The design and development of engine technologies has been the subject of countless papers and publications over the years. This is because the generation of useful energy is essential to human society, and technologies that can generate useful energy as efficiently as possible are extremely compelling given the benefits of reducing waste while simultaneously increasing available power. Most power conversion technologies, such as the internal combustion engine, are quite mature and current research efforts in these areas are focused on making marginal performance and efficiency gains through better understanding of detailed aspects of the design and operation of the engine technologies considered, and many of these improvements are realized using high fidelity modeling and design optimization techniques [1–4]. Modeling and design optimization are numerical techniques used to systematically evaluate a large number of potential combinations of system design parameters in a computational environment in and order to ensure the best system performance possible.
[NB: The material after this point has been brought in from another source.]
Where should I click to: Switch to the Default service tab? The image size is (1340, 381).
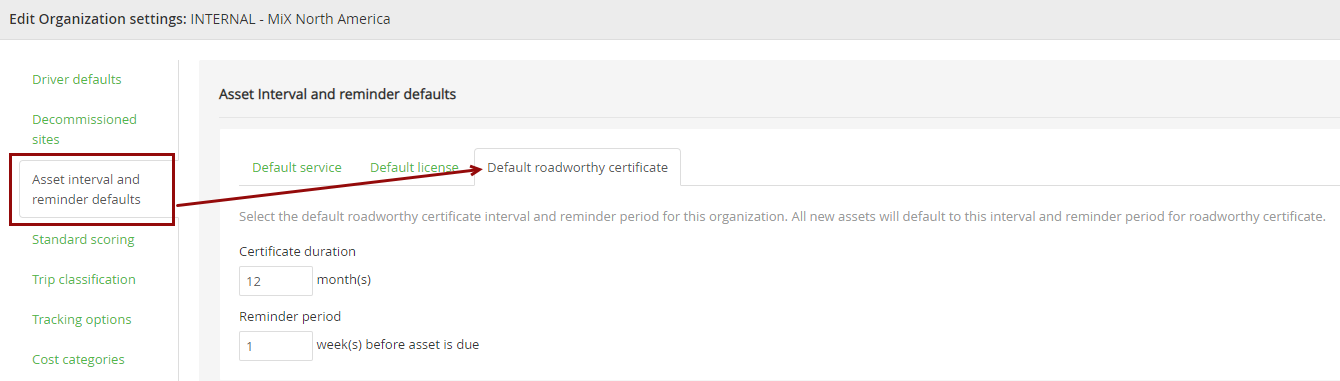(x=297, y=168)
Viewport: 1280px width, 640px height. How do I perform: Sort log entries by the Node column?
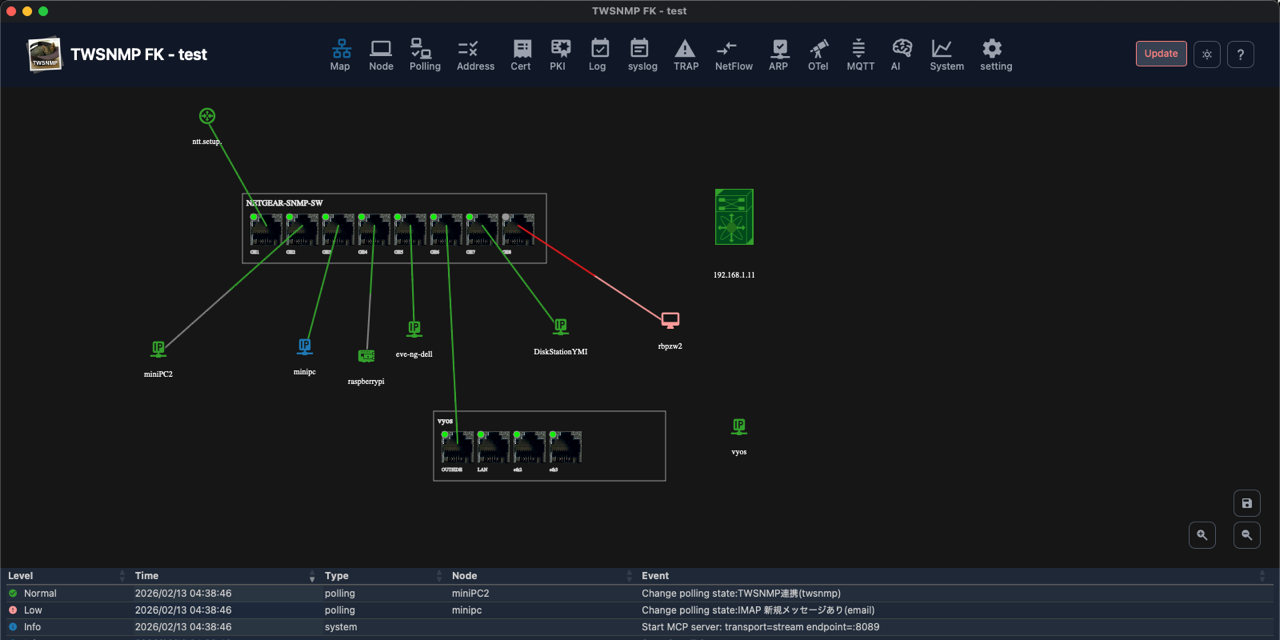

Optimization techniques can be used on practically any design problem, provided computational models for a system of interest exit. For example, recent studies that use modeling and optimization in the area of energy system design include a study focused on the design and analysis of wave energy conversion systems [5], and another research effort involving the modeling and design of large scale energy supply systems [6]. Due to the continued interest in the economical and sustainable generation of useful energy, research efforts focused on the analysis and design optimization of power conversion cycles and engine technologies, such as the Stirling engine [7–9] the Atkinson cycle engine [10], and other novel engine cycle technologies [11], have also been the subject of recent publications. These studies are of interest because they have often focused not on incremental improvements to existing technologies, but rather on determining the optimal design of an engine concept based on its operating principles and scientific theory. This trend in part shows that design optimization is not just a tool for analyzing the finer details of a design in the hopes of improvement, but that design optimization can also be used as a decision-making tool at various stages in the design process. Multi-objective optimization techniques are particularly useful in this manner as they produce a set of design alternatives, usually in the form of a trade-off between competing design objectives, and these trade-off curves can be used to guide decisions about the design of new technology in various stages of the design process [12], and has been applied to energy system design problems [13]. This can be particularly helpful when developing a new technology that must immediately be cost effective when introduced to the market in order to have a chance of displacing more mature existing engine technologies.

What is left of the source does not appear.